Text extract ->
The Gray court recognized this problem when it receded from Amlotte v. State, 456 So. 2d 448 (Fla. 1984), and held that Florida would no longer recognize an offense of attempted first-degree felony murder (which, the Amlotte court said, had no intent-to-kill element but rather only required proof of an act that "could, but does not, cause ... death"). (8) The Gray court said "the more logical and correct position" here was the position advocated by the Amlotte dissent, which is that attempted felony murder is "a crime requiring one to intend to do an unintended act which is a logical absurdity." (9)

But in Brown and Williams, the court did not explain why this "more logical and correct position" would not also apply to attempts to commit second-degree murder and manslaughter. How are the problems identified in Gray eliminated by changing the could-have test to a would-have test, or by renaming the offense from attempted felony murder to attempted second-degree murder or attempted manslaughter? Attempted second-degree murder is a permissive lesser offense of attempted first-degree felony murder, (10) and attempted manslaughter is a necessary lesser offense. (11) Thus, any set of facts that would prove attempted first-degree felony murder may (depending on the precise facts in the case) prove attempted second-degree murder and would necessarily prove attempted manslaughter. Neither Brown nor Williams cited Gray, much less tried to distinguish it.

Collected data ->

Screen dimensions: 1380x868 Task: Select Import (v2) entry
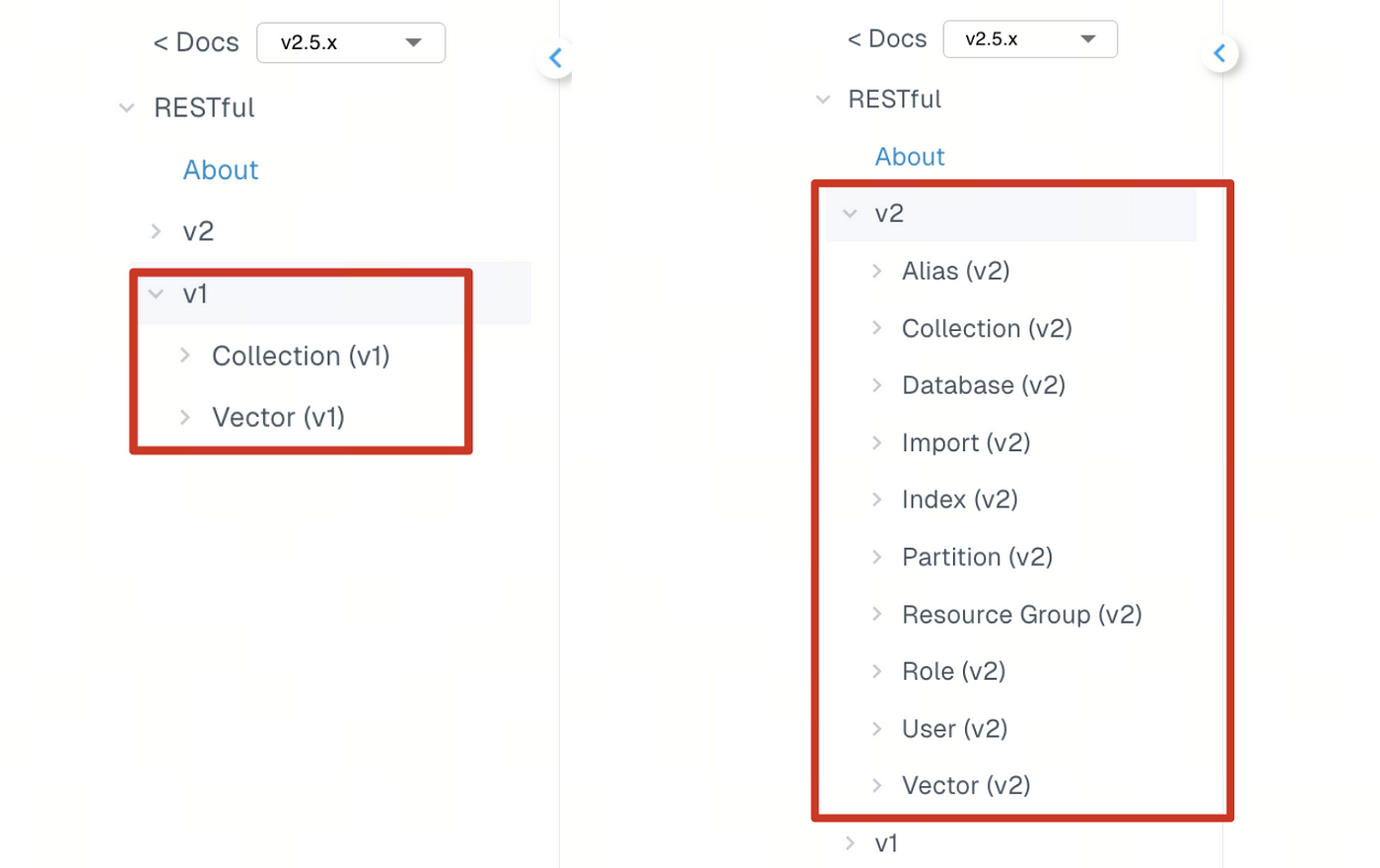coord(966,442)

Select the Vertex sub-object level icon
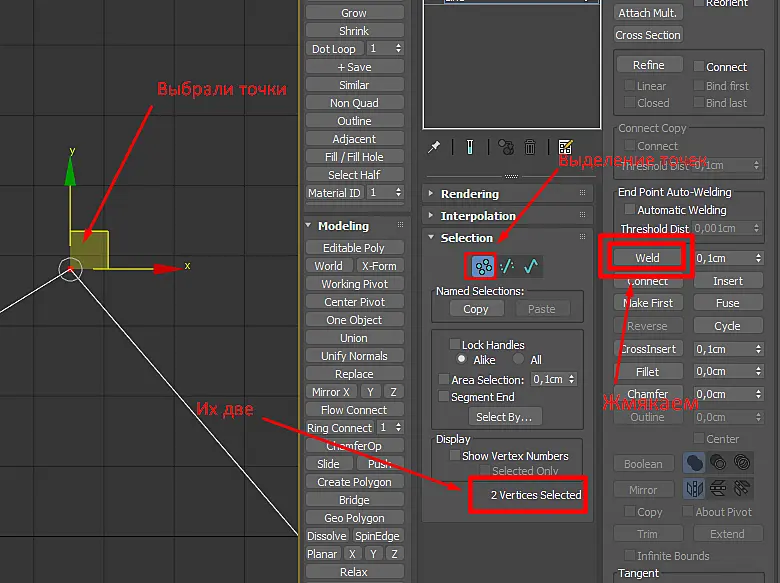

Exercises to complete ->
1. List every court case the passage on attempted felony murder names.
2. Continue the passage on attempted felony murder beyond its last sentence.

Replies ->
1. Gray, Amlotte v. State, Brown, Williams

2.
A related problem, which is relevant to the issue discussed in this article, is found in the standard jury instructions for attempted second-degree murder and attempted manslaughter. Both offenses require proof that the defendant "committed an act which would have resulted in the death of (victim) except that someone prevented (defendant) from killing (victim) or [he][she] failed to do so." (12) But how can one "fail to do," or be "prevented from doing," something one never intended to do? Would we say that all but a handful of people have "failed" to play center for the Boston Celtics even though only a slightly larger handful ever tried to achieve that goal? Or that "someone prevented" all those non-Celtic centers from achieving this goal that they never attempted to achieve?

The elements of the abandonment defense give rise to a similar conundrum. How does one "renounce the purpose to do," or "abandon an attempt to commit," or "prevent to commission of," (13) something one never intended to do, i.e...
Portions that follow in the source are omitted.